* [WHAT YOU HAVE TO DO]: Keep only the lines of the listing that include the word "chart", and copy them.

[[ DATASET RECORDS open ]]

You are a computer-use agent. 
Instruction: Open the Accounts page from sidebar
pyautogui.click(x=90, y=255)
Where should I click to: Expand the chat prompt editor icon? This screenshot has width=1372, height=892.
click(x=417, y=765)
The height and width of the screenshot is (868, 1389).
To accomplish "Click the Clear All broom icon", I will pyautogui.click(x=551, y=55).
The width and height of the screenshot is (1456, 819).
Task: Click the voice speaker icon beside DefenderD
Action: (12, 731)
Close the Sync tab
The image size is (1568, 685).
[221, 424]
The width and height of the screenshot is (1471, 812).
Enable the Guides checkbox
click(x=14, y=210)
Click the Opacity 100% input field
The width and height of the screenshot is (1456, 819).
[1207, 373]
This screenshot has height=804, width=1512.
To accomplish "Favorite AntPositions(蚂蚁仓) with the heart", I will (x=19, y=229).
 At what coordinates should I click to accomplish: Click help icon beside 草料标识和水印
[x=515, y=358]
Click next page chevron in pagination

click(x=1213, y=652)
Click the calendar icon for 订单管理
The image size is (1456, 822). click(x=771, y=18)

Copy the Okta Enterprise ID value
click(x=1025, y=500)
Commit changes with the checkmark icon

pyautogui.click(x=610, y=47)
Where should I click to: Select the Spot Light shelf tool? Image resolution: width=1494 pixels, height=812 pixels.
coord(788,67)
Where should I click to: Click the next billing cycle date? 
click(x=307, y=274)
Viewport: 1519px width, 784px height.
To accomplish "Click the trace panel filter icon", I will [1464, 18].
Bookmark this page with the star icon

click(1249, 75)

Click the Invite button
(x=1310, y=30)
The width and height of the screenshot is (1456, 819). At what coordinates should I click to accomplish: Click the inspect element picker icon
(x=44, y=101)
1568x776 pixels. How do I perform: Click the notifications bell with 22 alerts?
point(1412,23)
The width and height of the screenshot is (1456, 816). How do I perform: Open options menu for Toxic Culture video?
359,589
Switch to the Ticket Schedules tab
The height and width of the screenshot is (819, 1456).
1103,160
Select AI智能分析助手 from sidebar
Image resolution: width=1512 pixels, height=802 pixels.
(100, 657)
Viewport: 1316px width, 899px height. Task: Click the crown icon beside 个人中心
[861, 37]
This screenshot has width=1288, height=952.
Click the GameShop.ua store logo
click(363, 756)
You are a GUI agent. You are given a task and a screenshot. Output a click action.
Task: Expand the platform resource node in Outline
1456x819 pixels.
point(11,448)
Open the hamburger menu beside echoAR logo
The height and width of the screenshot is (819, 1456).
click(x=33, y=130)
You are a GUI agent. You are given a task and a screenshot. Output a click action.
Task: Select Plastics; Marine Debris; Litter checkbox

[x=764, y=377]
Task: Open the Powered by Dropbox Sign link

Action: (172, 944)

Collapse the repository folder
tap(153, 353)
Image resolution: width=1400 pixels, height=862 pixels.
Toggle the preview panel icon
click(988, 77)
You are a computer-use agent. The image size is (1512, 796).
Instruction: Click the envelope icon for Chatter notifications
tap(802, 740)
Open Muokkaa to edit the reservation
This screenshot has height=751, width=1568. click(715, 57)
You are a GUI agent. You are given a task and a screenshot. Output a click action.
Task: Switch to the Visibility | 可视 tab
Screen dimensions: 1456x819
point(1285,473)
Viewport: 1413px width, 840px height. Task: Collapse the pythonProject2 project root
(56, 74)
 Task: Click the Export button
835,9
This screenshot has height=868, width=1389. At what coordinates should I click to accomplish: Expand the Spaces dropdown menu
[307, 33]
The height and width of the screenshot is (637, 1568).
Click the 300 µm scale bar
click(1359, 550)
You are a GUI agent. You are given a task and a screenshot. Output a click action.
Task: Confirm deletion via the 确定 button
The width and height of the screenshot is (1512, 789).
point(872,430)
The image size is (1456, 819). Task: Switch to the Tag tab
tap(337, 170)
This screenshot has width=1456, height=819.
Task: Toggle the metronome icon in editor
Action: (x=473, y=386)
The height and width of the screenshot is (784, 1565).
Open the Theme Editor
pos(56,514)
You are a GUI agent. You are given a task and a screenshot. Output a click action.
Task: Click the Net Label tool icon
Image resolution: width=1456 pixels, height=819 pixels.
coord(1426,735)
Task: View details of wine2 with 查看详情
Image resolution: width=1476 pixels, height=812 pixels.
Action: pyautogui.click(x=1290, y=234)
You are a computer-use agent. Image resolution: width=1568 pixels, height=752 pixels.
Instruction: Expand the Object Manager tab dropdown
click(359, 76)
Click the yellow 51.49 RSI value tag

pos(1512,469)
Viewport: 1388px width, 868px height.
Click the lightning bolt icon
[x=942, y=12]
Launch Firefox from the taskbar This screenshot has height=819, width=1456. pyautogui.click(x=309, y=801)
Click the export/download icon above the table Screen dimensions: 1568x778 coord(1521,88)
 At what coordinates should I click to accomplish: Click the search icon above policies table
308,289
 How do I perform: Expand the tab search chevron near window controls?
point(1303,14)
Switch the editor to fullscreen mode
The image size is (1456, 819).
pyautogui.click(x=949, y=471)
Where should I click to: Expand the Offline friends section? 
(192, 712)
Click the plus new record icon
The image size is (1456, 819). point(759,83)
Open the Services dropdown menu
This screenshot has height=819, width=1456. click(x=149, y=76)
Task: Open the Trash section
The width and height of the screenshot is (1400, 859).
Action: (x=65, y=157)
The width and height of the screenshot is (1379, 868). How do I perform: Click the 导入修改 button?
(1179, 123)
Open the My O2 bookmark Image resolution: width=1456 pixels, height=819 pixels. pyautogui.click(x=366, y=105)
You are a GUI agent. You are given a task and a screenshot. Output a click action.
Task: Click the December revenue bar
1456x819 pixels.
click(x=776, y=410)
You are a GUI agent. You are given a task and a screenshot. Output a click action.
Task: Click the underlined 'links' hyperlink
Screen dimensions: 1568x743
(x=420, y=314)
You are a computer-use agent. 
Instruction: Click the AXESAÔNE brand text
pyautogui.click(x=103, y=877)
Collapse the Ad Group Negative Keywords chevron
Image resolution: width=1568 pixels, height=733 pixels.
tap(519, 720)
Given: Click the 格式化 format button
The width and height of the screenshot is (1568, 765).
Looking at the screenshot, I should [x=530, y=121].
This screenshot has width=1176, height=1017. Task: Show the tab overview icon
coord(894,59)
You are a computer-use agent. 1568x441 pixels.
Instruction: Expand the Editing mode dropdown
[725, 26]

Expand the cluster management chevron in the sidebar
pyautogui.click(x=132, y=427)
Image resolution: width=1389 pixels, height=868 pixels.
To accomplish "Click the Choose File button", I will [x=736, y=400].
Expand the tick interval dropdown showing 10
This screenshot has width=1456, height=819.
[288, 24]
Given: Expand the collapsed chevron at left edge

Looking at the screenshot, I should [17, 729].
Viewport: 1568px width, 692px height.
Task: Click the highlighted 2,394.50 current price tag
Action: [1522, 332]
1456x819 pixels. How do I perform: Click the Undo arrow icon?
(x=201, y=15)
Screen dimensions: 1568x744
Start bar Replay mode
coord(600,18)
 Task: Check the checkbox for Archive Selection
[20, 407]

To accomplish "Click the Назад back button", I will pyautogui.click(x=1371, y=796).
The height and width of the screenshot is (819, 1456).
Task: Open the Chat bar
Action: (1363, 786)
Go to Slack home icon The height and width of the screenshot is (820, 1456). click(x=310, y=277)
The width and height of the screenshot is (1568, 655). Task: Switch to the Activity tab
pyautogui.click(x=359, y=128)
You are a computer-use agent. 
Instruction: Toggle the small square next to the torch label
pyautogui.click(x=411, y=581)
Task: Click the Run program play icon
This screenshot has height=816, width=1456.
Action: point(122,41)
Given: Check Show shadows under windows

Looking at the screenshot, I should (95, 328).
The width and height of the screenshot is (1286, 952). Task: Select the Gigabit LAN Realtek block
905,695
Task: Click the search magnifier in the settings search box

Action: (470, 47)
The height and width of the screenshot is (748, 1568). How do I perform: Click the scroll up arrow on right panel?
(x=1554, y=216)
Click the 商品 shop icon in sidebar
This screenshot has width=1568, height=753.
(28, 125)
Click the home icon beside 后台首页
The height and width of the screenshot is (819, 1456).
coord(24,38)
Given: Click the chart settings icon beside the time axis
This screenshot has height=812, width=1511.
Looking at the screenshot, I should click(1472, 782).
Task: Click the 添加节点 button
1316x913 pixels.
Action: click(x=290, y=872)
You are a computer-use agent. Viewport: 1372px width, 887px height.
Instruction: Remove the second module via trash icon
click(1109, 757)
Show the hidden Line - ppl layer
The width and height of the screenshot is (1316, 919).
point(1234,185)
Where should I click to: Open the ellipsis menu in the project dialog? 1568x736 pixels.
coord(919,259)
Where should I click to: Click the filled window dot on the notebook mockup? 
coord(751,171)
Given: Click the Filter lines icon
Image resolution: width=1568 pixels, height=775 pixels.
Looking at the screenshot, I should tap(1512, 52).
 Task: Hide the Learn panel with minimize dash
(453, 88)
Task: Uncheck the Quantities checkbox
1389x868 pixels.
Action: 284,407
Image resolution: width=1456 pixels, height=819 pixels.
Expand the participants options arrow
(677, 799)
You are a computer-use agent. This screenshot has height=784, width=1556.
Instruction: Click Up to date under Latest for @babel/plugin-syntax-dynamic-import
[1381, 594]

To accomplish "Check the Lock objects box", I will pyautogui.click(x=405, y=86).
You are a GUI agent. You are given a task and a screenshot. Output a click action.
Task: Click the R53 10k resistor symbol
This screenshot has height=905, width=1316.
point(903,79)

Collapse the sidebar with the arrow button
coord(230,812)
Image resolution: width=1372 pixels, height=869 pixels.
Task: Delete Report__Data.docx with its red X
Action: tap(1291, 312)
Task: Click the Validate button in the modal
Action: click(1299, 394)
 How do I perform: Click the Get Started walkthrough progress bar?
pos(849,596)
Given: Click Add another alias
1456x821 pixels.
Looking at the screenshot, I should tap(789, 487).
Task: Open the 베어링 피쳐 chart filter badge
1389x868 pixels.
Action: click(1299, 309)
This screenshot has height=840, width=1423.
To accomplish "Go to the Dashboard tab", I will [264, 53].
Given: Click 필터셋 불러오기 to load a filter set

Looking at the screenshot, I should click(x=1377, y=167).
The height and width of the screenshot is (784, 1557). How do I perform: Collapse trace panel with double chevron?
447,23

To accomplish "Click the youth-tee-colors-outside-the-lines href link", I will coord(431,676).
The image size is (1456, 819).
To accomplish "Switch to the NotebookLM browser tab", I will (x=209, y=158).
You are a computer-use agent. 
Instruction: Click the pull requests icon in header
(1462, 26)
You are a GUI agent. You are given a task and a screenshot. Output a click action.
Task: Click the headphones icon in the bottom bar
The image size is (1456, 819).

[[ DATASET RECORDS closed ]]

* [TASK RESPONSE]:
Given: Click the chart settings icon beside the time axis
Task: Open the 베어링 피쳐 chart filter badge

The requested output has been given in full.